◆ Supplied records:
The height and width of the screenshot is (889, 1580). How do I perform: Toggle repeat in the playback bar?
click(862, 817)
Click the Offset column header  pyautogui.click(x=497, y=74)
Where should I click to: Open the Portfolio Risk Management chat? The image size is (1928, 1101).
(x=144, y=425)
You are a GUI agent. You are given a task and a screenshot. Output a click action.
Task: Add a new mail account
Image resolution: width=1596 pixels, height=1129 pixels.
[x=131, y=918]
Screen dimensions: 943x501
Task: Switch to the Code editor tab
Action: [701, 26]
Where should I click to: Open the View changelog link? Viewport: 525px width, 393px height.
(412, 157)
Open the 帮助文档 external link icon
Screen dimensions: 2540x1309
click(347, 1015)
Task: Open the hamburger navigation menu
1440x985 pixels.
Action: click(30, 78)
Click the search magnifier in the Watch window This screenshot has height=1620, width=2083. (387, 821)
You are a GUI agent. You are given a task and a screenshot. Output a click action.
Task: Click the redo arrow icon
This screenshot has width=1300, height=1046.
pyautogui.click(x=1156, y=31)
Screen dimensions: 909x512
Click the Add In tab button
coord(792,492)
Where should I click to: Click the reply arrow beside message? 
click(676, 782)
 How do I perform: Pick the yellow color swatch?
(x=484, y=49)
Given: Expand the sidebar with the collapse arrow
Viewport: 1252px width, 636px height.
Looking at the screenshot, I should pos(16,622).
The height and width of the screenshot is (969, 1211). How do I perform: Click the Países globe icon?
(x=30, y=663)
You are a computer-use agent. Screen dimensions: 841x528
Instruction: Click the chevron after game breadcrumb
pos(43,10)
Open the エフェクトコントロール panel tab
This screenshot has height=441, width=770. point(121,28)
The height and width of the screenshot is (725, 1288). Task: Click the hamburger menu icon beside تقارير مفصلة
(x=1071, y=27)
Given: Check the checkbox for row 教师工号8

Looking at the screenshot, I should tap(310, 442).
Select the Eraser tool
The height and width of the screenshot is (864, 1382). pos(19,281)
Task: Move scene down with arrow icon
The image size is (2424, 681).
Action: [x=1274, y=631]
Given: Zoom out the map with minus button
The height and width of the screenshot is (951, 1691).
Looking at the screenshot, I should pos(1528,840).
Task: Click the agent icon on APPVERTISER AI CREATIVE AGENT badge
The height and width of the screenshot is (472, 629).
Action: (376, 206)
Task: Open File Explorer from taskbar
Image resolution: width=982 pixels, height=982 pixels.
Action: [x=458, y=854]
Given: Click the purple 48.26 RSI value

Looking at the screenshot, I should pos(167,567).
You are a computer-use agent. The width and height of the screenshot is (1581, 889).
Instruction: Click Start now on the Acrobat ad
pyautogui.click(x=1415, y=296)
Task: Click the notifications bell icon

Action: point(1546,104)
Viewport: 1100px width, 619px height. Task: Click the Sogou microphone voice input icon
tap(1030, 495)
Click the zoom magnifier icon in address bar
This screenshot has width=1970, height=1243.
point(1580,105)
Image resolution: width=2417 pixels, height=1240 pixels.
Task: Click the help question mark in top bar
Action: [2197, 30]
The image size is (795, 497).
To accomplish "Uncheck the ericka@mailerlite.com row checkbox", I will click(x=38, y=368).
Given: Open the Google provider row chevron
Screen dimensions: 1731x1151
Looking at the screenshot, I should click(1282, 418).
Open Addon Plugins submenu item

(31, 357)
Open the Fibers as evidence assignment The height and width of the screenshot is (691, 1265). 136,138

◆ Try it: Please write out the records from above, keeping every line exact.

◆ Written response:
The height and width of the screenshot is (889, 1580). How do I perform: Toggle repeat in the playback bar?
click(862, 817)
Click the Offset column header  pyautogui.click(x=497, y=74)
Where should I click to: Open the Portfolio Risk Management chat? The image size is (1928, 1101).
(x=144, y=425)
You are a GUI agent. You are given a task and a screenshot. Output a click action.
Task: Add a new mail account
Image resolution: width=1596 pixels, height=1129 pixels.
[x=131, y=918]
Screen dimensions: 943x501
Task: Switch to the Code editor tab
Action: [701, 26]
Where should I click to: Open the View changelog link? Viewport: 525px width, 393px height.
(412, 157)
Open the 帮助文档 external link icon
Screen dimensions: 2540x1309
click(347, 1015)
Task: Open the hamburger navigation menu
1440x985 pixels.
Action: click(30, 78)
Click the search magnifier in the Watch window This screenshot has height=1620, width=2083. (387, 821)
You are a GUI agent. You are given a task and a screenshot. Output a click action.
Task: Click the redo arrow icon
This screenshot has width=1300, height=1046.
pyautogui.click(x=1156, y=31)
Screen dimensions: 909x512
Click the Add In tab button
coord(792,492)
Where should I click to: Click the reply arrow beside message? 
click(676, 782)
 How do I perform: Pick the yellow color swatch?
(x=484, y=49)
Given: Expand the sidebar with the collapse arrow
Viewport: 1252px width, 636px height.
Looking at the screenshot, I should pos(16,622).
The height and width of the screenshot is (969, 1211). How do I perform: Click the Países globe icon?
(x=30, y=663)
You are a computer-use agent. Screen dimensions: 841x528
Instruction: Click the chevron after game breadcrumb
pos(43,10)
Open the エフェクトコントロール panel tab
This screenshot has height=441, width=770. point(121,28)
The height and width of the screenshot is (725, 1288). Task: Click the hamburger menu icon beside تقارير مفصلة
(x=1071, y=27)
Given: Check the checkbox for row 教师工号8

Looking at the screenshot, I should tap(310, 442).
Select the Eraser tool
The height and width of the screenshot is (864, 1382). pos(19,281)
Task: Move scene down with arrow icon
The image size is (2424, 681).
Action: [x=1274, y=631]
Given: Zoom out the map with minus button
The height and width of the screenshot is (951, 1691).
Looking at the screenshot, I should pos(1528,840).
Task: Click the agent icon on APPVERTISER AI CREATIVE AGENT badge
The height and width of the screenshot is (472, 629).
Action: (376, 206)
Task: Open File Explorer from taskbar
Image resolution: width=982 pixels, height=982 pixels.
Action: [x=458, y=854]
Given: Click the purple 48.26 RSI value

Looking at the screenshot, I should pos(167,567).
You are a computer-use agent. The width and height of the screenshot is (1581, 889).
Instruction: Click Start now on the Acrobat ad
pyautogui.click(x=1415, y=296)
Task: Click the notifications bell icon

Action: point(1546,104)
Viewport: 1100px width, 619px height. Task: Click the Sogou microphone voice input icon
tap(1030, 495)
Click the zoom magnifier icon in address bar
This screenshot has width=1970, height=1243.
point(1580,105)
Image resolution: width=2417 pixels, height=1240 pixels.
Task: Click the help question mark in top bar
Action: [2197, 30]
The image size is (795, 497).
To accomplish "Uncheck the ericka@mailerlite.com row checkbox", I will click(x=38, y=368).
Given: Open the Google provider row chevron
Screen dimensions: 1731x1151
Looking at the screenshot, I should click(1282, 418).
Open Addon Plugins submenu item

(31, 357)
Open the Fibers as evidence assignment The height and width of the screenshot is (691, 1265). 136,138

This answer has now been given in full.